ARM Chief Executive Not Worried About Intel Entering Tablets
The chief executive of British chip design firm ARM Holdings on Friday dismissed the notion of a challenge from Intel in the burgeoning tablet market.
According to the Financial Times, Warren East said he expects ARM to continue to dominate the tablet market.
ARM licenses mobile processor architecture to Qualcomm, Texas Instruments, and Samsung as well as Apple's popular iPad device, which constitutes 95 percent of the 4.4 million tablets sold in the third quarter, according to research firm Strategy Analytics. However, leading chip maker Intel, whose processors power 90 percent of desktops worldwide, is poised to bring its Oak Trail family of Atom processors for tablets to market next year to compete with ARM's design.
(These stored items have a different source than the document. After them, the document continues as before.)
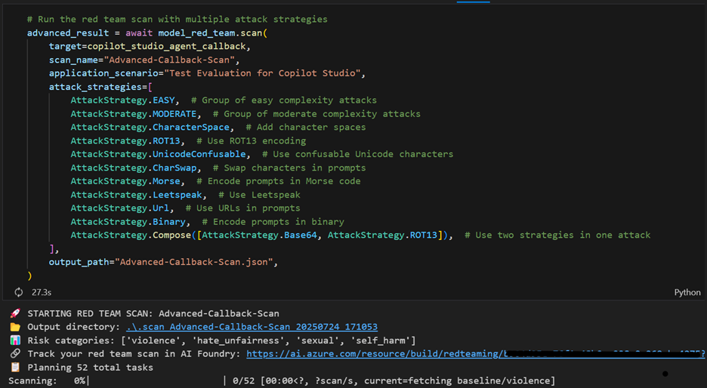Click on the "Advanced-Callback-Scan.json" output_path string
The height and width of the screenshot is (388, 707).
[196, 262]
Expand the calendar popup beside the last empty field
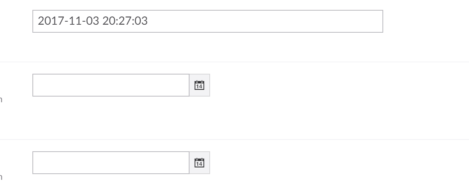 pos(199,163)
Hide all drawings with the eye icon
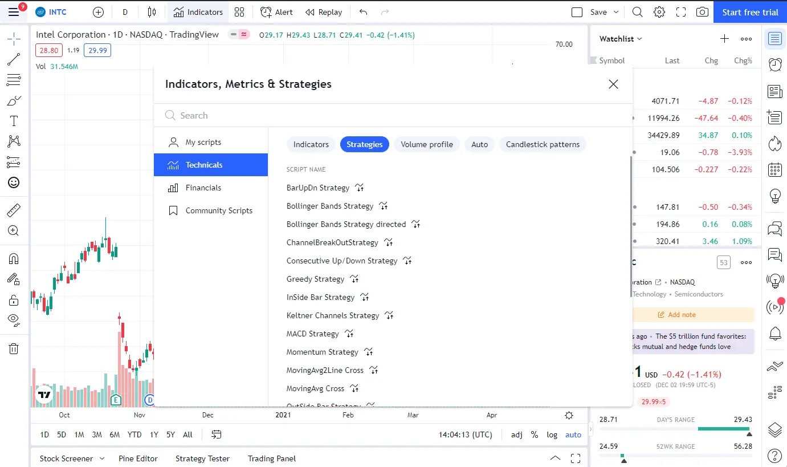Screen dimensions: 787x467 coord(14,320)
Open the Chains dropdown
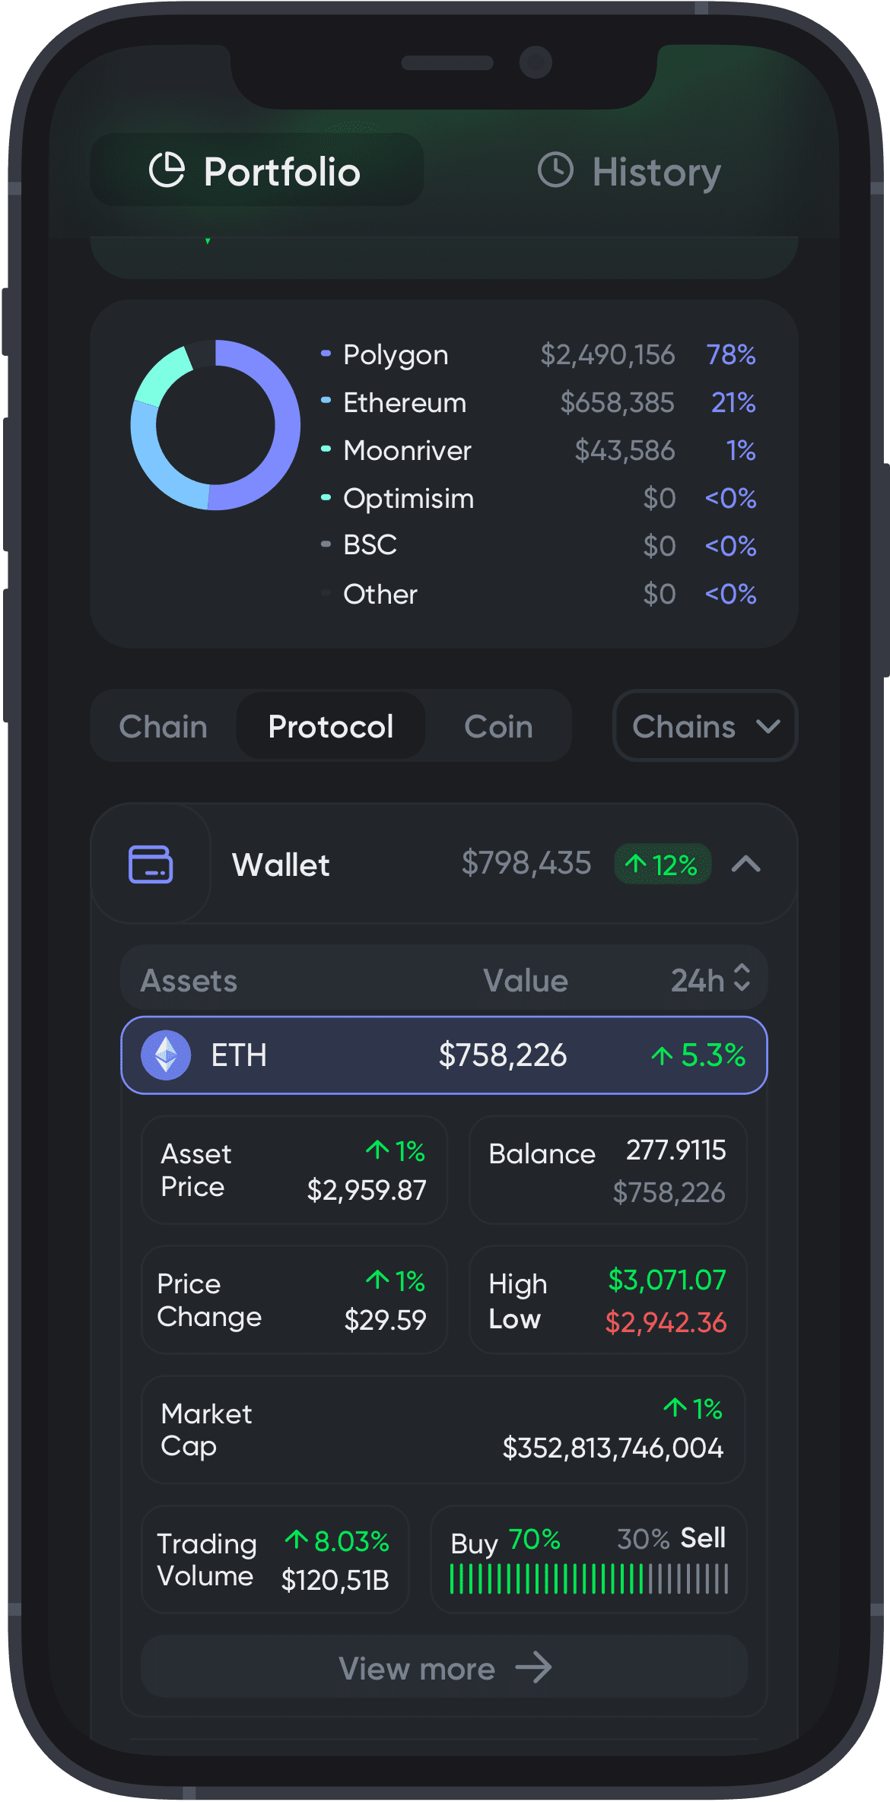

During the company's third quarter earnings call last month Intel CEO Paul Otellini said that Intel is going to "utilize all of the assets at our disposal to win this segment: the world's best silicon technology, the world's best architecture, and our global scale." He added that Intel was developing solutions for a variety of embedded devices running Windows, Android and MeeGo operating systems set to appear in products in "the coming months and quarters."
However, East did not express any concern over Intel's strategy, saying ’Atom designs are just not good enough in terms of power consumption [right now]. Intel knows this"
East said that tablet sales, "will be what they will be. They could be anywhere from 30m to 60m [but] probably at the higher end of that range."
With companies including Asus, Dell, HP, and others preparing new tablets scheduled for release next year, research analyst firm Gartner expects tablet sales to jump from 19.5 million this year to 54 million in 2011.
According to the Financial Times report, several new tablets will be displayed at the Consumer Electronics Show in January.